Toutefois, l’économiste reconnait : « Il s’agit en effet d’un marché particulier qui se distingue par de fortes interventions publiques…Quel est le sujet ? Il est de savoir si la concurrence est efficace ou s’il faut entrer dans un processus de négociation de règles de réciprocité. Elle est efficace en l’état au sens où le bénéficiaire ultime du dumping chinois, c’est l’usager français. A titre personnel, je trouverais réjouissant que l’Etat chinois subventionne nos lignes de chemin de fer en subventionnant les entreprises chinoises qui fabriquent des TGV. Cette situation poserait un problème si cela aboutissait à concentrer toute l’activité économique dans un pays. Ce n’est évidemment pas le cas… Il y a toujours un consommateur qui paie le prix du protectionnisme… La concurrence asiatique est un coupable idéal pour toutes nos angoisses, mais cet argument est fallacieux. Ce qui menace l’emploi, c’est d’abord la robotisation… »

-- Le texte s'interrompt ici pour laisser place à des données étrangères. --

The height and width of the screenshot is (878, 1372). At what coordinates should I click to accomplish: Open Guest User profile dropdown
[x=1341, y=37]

       J’ai souligné les mots qui font question et je suis loin d’être convaincu que le raisonnement tenu soit tout à fait cohérent sur le plan strict de l’analyse économique, mais revenons à l’essentiel :

      1 – Le libéralisme tant vanté par l’économiste statisticien Jean Marc Daniel a-t-il fait ses preuves dans l’histoire économique mondiale ? Non, comme l’a parfaitement démontré Paul Bairoch dans le livre intitulé « Mythes et paradoxes de l’histoire économique » (1993)

        Deux chroniques ont été consacrées à ce sujet, la première, le7/06/2011, sous le titre « Une petite dose de protectionnisme pour la France et pour l’Europe, pourquoi pas ? », et la deuxième, le 26/12/2011, une réplique à un article d’Éric Le Boucher (Les Echos du 23/12/2011) intitulé « Patriotisme démagogique »

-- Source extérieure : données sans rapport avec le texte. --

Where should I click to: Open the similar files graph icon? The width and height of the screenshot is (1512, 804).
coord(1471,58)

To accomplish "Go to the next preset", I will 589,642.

        2-  Comment est-il possible de défendre ce type de point de vue alors que les relations économiques internationales sont actuellement, comme par le passé, faussées par au moins deux puissances bien identifiées, la Chine et les Etats-Unis.

          Pourquoi la Chine ? Puissance à la fois communiste et capitaliste, elle contrôle tout chez elle, et dispose donc d’une capacité globale politique, économique et financière à toujours tirer le meilleur parti de n’importe quel marché, intérieur ou extérieur, ce qui veut clairement dire qu’elle peut prôner la liberté des échanges, tout en les contrôlant chez elle ou à l’étranger, sous la bannière de la liberté du commerce mondial.

         Pourquoi les États-Unis ? Le dossier Alstom a au moins le mérite d’avoir mis en évidence la  stratégie mise en œuvre en permanence par ce pays, la combinaison de deux instruments puissants de contrôle et de soutien de ses grandes entreprises, 1) une action judiciaire ciblée, avec menace de graves sanctions de nature à asphyxier, 2) par et grâce au dollar, la monnaie d’échange internationale dont le monde a encore besoin, la proie financière et économique qui les intéresse.

           Je terminerai ce petit exercice par une seule citation :

   « Le vainqueur est celui qui ne joue pas le jeu » Paul Bairoch, page 231

     A voir la situation catastrophique de notre pays et de l’Union Européenne, il serait peut-être temps de resserrer certains boulons afin de limiter la casse d’une mondialisation libérale soi-disant heureuse, une casse que parait vouloir continuer une Commission Européenne technocratique.

        A quelques semaines des élections européennes, un veto de la Commission Européenne serait un mauvais signal, un très mauvais signal, et pour dire la vérité, une belle connerie de plus.